このように、高齢者は蜂窩織炎にかかりやすく、また一度かかると再発しやすい傾向があります。

【診断と治療】
蜂窩織炎は、医師が患部の見た目や症状をもとに診断します。必要に応じて血液検査や超音波検査を行うこともあります。
治療の基本は抗菌薬(抗生物質)です。症状が軽い場合は飲み薬での治療が可能ですが、発熱や全身症状がある場合は点滴による治療や入院が必要になることもあります。
また、患部を心臓より高く保ち、安静にすることや、医師の指示により冷やすことが回復を早めるために重要です。

【再発予防には】
蜂窩織炎は再発しやすい病気です。特に高齢者では、何度も繰り返すことがあります。予防のポイントは以下の通りです。

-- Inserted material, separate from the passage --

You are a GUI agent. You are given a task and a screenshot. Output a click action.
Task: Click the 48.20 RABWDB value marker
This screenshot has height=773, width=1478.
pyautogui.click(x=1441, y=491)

・皮膚の清潔と保湿:皮膚の乾燥やひび割れを防ぐため、保湿剤を使用する
・水虫や爪の治療:小さな皮膚トラブルを放置しない
・バランスの良い食事と十分な睡眠:免疫力を保つ
繰り返す場合には、長期的に抗菌薬を予防的に服用するケースもあります。特に慢性的なリンパ浮腫や静脈疾患がある場合は、専門医との連携が重要です。かかりつけ医と相談しながら対策をとることが大切です。